Nonlinear localization of chirped femtosecond pulse in layered photonic structure

Abstract

Photonic crystals may be thought as important optical systems for which a nonlinear localization of laser energy is predicted theoretically. Such induced light structures are strongly localized in space (their sizes may be small), time-periodic, and rather stable (at least, long-lived). If a laser energy localization takes place due to spatial soliton appearance in certain elements of photonic crystal then its lifetime can be unbounded. Using this phenomenon, it is possible to design various types of all-optical switching devices in which light acts as a controlling factor and manipulating factor towards itself. Obviously, nonlinear localization of light energy depends on a local light intensity in photonic crystal elements with Kerr nonlinearity, therefore the standard averaging method cannot be applied for an investigation of its occurring. In this case, an analysis of nonlinear effects in photonic crystal is beyond the coupled mode theory approximation and needs more complicated approaches.

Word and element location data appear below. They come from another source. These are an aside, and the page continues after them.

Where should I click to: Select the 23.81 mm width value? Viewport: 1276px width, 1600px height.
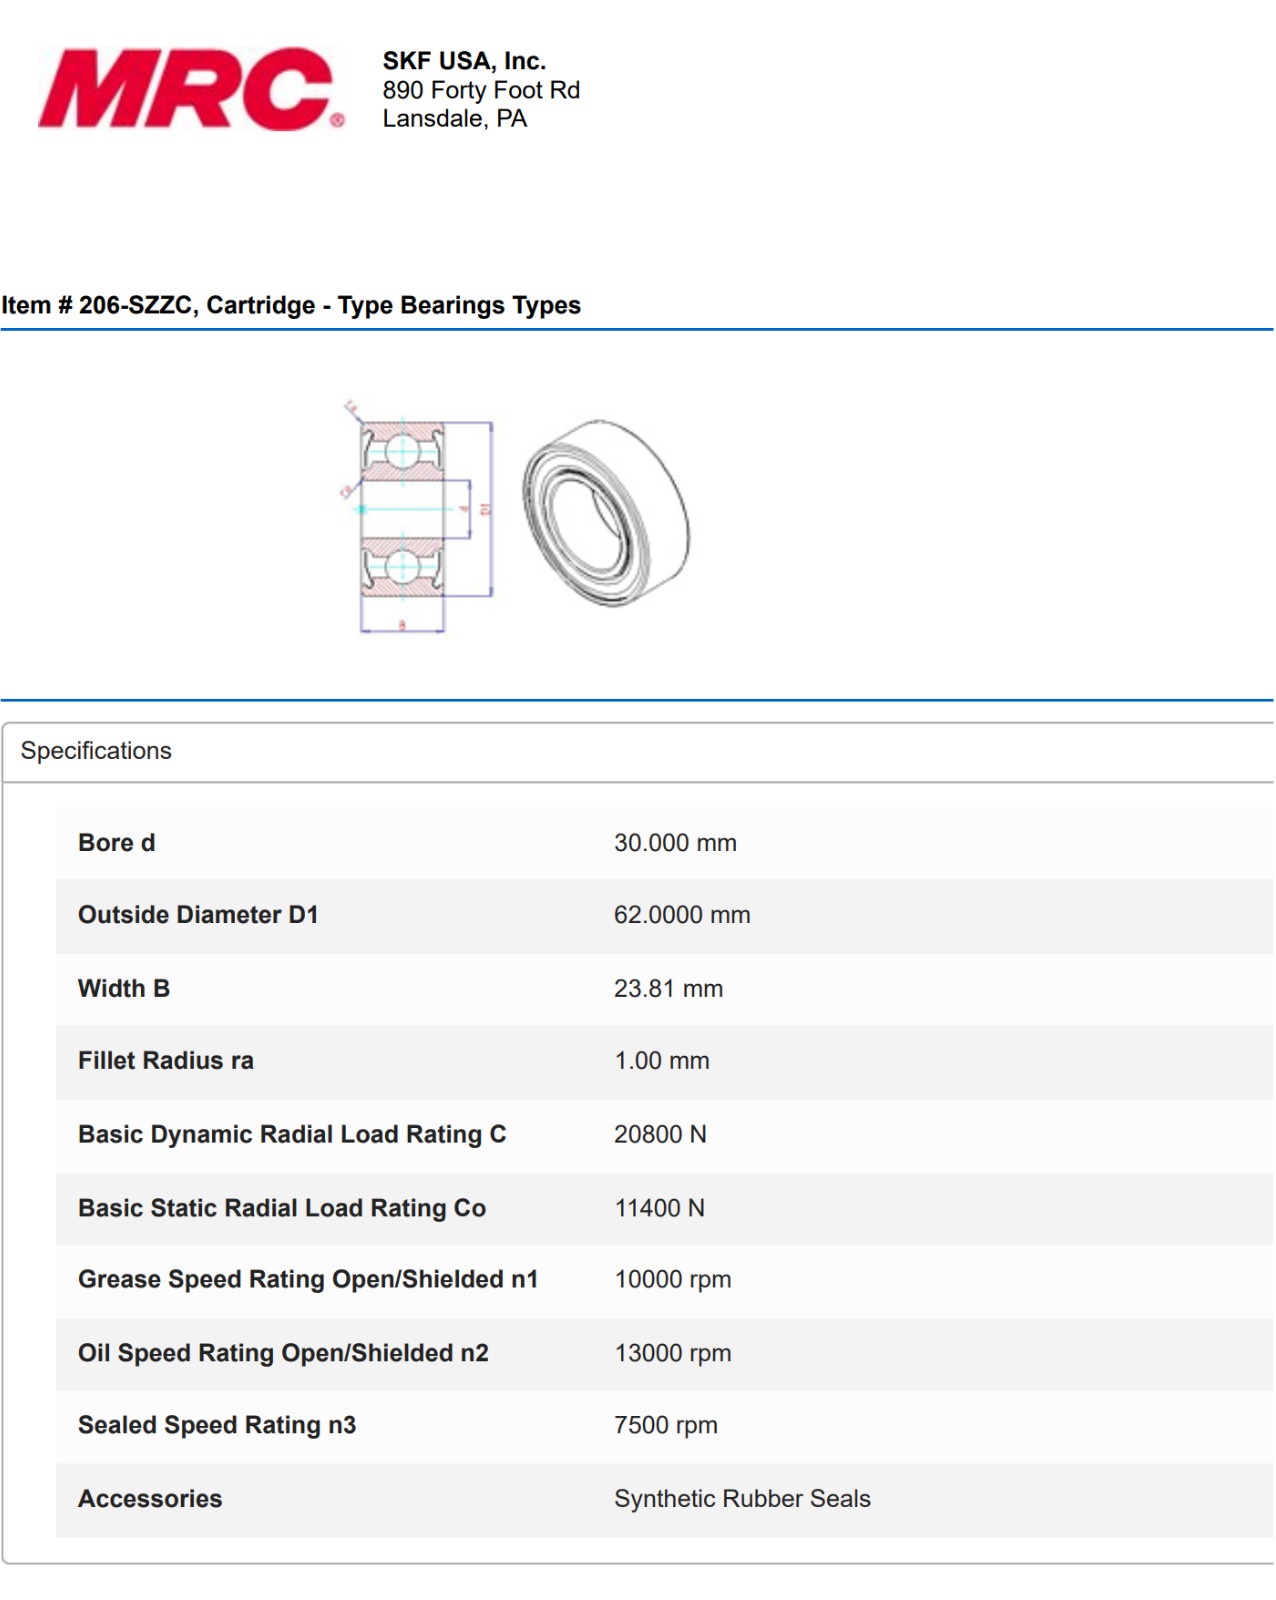pos(668,989)
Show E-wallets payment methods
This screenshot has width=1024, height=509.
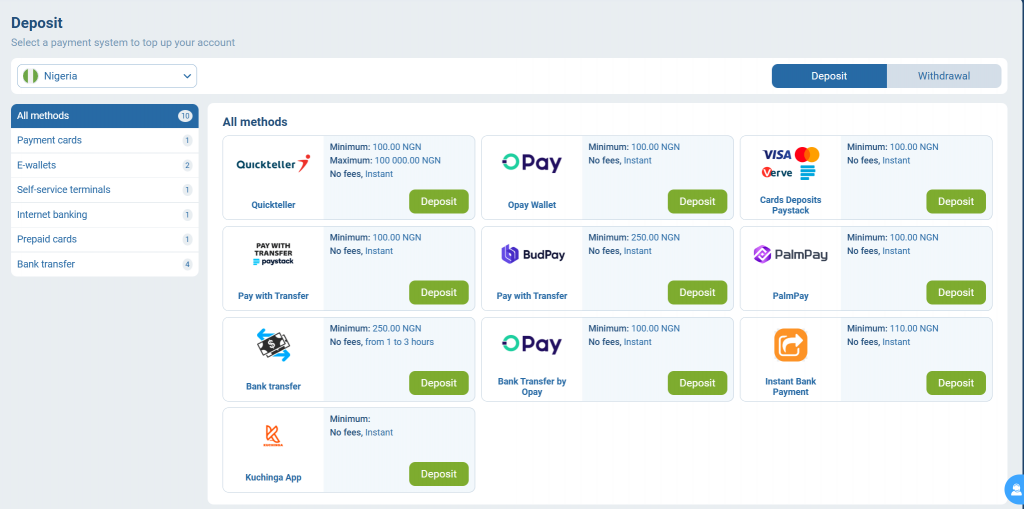[x=37, y=165]
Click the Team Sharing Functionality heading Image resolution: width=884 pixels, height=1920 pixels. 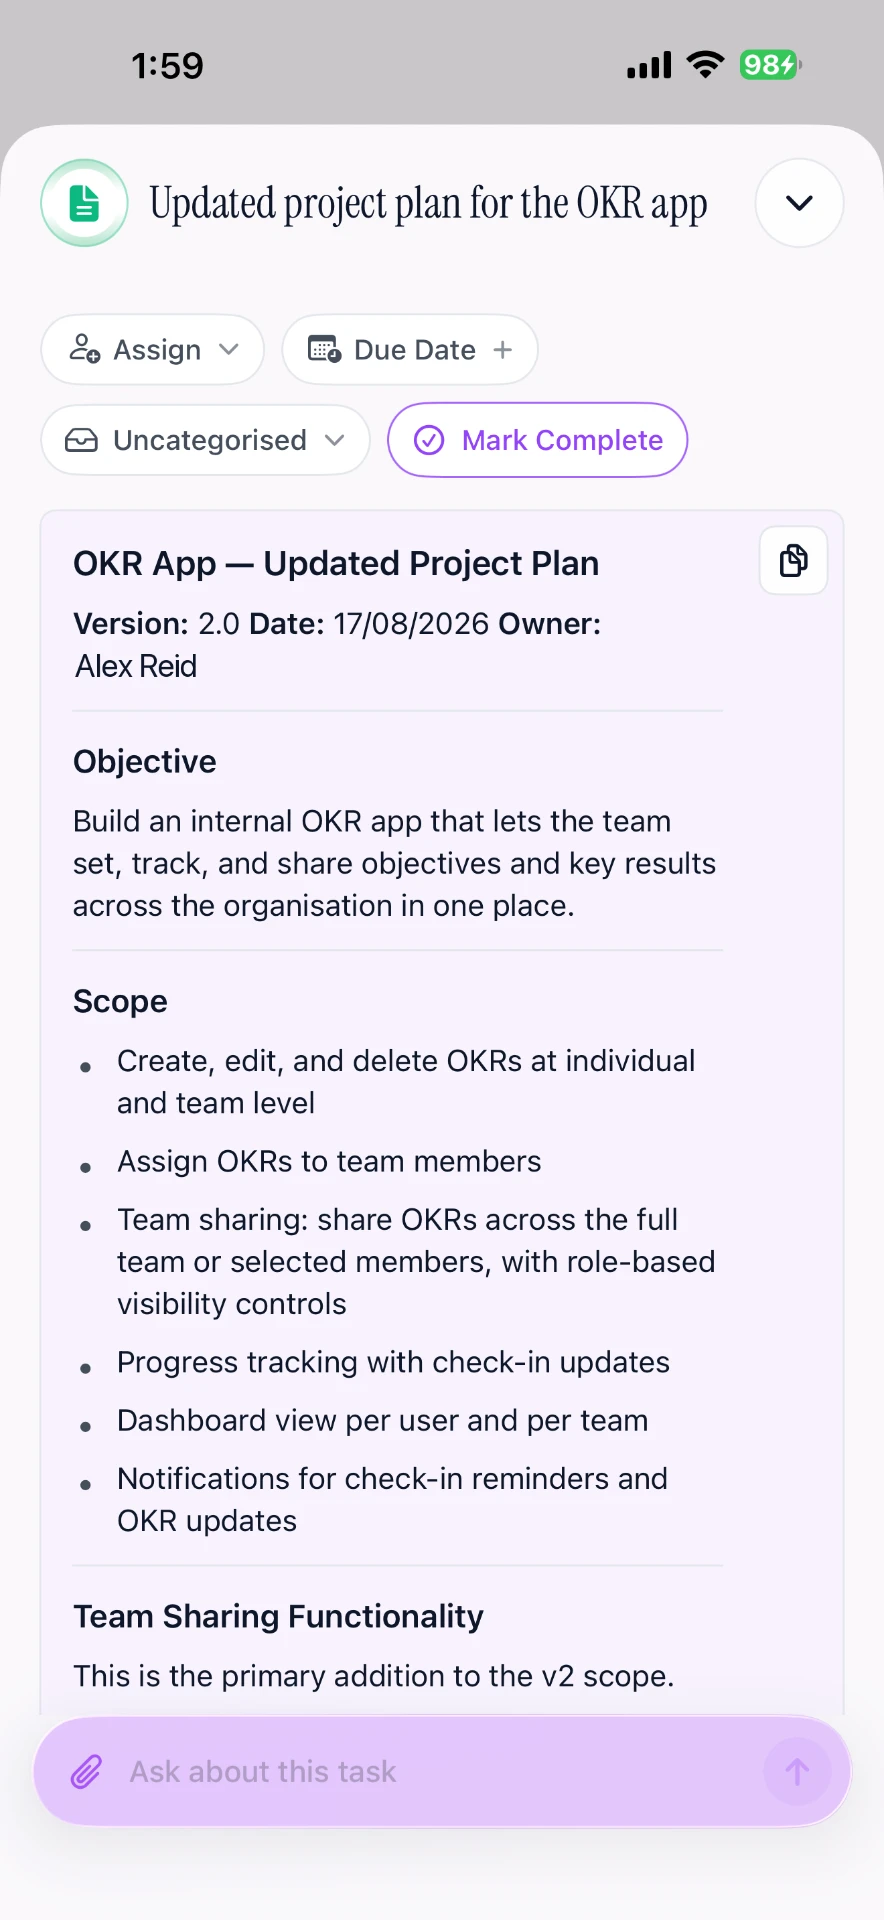278,1616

Below we present computer simulation results for the laser energy nonlinear localization due to soliton appearance at interaction of an incident chirped femtosecond pulse with a layered photonic crystal. This interaction is described by the nonlinear Schrodinger equation. Because we consider the chirped pulse, therefore a nonlinear localization of laser energy can occur for both signs of a medium response. We investigate a soliton formation and its time evolution in dependence on the pulse carrier frequency position with respect to a photonic band gap. We claim essential influence of the incident pulse chirp on laser energy nonlinear localization.